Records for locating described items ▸
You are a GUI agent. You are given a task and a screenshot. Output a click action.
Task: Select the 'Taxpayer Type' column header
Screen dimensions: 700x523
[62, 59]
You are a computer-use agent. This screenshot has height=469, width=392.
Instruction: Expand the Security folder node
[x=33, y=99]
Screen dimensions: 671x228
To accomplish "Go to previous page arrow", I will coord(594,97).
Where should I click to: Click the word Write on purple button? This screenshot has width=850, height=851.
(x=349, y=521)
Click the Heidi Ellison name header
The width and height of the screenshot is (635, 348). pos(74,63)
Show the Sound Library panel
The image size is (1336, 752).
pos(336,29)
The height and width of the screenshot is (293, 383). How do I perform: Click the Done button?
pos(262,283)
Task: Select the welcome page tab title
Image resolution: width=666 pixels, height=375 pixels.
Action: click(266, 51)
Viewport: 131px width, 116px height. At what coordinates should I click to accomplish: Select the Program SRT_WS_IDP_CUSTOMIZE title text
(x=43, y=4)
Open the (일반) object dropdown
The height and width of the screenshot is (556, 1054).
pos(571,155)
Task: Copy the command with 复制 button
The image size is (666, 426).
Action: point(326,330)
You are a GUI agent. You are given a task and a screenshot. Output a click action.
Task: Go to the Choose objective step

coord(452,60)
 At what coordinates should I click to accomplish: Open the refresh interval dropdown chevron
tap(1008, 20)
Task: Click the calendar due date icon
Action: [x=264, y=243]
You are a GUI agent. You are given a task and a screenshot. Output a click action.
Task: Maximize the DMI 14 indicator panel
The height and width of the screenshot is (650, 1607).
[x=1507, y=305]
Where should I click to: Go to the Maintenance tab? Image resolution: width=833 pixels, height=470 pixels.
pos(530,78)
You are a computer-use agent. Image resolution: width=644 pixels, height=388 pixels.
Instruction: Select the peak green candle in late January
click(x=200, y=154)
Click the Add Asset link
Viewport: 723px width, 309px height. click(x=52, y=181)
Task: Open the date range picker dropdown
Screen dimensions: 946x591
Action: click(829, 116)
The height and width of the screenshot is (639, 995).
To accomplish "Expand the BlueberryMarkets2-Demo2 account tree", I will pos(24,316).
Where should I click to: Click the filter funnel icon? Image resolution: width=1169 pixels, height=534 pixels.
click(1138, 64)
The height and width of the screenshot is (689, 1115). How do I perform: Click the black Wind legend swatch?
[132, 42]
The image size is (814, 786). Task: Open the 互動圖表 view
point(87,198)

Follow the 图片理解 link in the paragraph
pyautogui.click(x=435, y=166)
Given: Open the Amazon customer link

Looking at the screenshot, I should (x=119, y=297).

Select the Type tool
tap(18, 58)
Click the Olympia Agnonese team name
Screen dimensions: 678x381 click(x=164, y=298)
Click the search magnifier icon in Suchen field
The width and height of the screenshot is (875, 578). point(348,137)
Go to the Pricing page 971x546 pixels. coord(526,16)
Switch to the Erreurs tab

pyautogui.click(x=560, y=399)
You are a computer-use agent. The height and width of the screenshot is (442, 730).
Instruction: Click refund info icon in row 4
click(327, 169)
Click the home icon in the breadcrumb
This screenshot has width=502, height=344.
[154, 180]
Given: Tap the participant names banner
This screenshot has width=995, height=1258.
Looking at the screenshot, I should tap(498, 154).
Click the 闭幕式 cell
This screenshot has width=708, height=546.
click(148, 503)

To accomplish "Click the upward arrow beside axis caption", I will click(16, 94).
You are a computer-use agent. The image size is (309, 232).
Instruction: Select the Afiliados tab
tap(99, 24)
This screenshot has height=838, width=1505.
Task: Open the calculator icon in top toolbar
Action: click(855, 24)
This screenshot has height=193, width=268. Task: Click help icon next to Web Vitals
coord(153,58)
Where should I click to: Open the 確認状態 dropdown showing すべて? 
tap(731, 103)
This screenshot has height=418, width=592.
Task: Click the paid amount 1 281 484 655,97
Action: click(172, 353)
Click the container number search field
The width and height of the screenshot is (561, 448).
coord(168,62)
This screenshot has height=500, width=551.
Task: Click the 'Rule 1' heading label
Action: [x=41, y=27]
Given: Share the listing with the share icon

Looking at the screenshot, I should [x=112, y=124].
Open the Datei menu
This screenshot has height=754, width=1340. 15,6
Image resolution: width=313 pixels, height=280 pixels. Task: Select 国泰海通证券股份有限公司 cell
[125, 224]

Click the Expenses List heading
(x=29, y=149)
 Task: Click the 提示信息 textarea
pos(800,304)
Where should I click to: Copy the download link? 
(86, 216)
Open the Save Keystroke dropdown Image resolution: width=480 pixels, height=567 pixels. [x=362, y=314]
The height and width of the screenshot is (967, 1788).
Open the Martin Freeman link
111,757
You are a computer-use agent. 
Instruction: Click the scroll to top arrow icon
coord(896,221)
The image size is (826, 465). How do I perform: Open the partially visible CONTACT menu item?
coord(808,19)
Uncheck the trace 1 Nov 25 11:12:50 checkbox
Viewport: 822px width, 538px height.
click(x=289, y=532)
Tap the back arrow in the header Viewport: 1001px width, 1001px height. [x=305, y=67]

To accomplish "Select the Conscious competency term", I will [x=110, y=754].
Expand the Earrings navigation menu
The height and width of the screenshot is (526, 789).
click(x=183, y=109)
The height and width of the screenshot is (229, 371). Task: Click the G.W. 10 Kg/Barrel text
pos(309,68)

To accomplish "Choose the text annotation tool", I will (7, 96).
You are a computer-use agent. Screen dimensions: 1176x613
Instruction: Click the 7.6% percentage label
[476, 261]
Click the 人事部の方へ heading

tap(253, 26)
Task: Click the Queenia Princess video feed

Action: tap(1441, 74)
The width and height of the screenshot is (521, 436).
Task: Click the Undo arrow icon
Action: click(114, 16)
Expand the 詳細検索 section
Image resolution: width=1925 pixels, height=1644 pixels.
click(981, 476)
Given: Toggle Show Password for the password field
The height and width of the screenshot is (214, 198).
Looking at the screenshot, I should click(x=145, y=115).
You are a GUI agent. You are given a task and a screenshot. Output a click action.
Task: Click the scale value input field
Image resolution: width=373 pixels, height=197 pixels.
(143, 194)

WHAT NEEDS TO BE DONE ▸ Rewrite the lines from the line with "Uncheck the trace 1 Nov 25 11:12:50 checkbox" to the line with "Tap the back", putting "Display area" wherever "Viewport" appears and keeping everything else as it is.

WORKED SOLUTION ▸
Uncheck the trace 1 Nov 25 11:12:50 checkbox
Display area: 822px width, 538px height.
click(x=289, y=532)
Tap the back arrow in the header Display area: 1001px width, 1001px height. [x=305, y=67]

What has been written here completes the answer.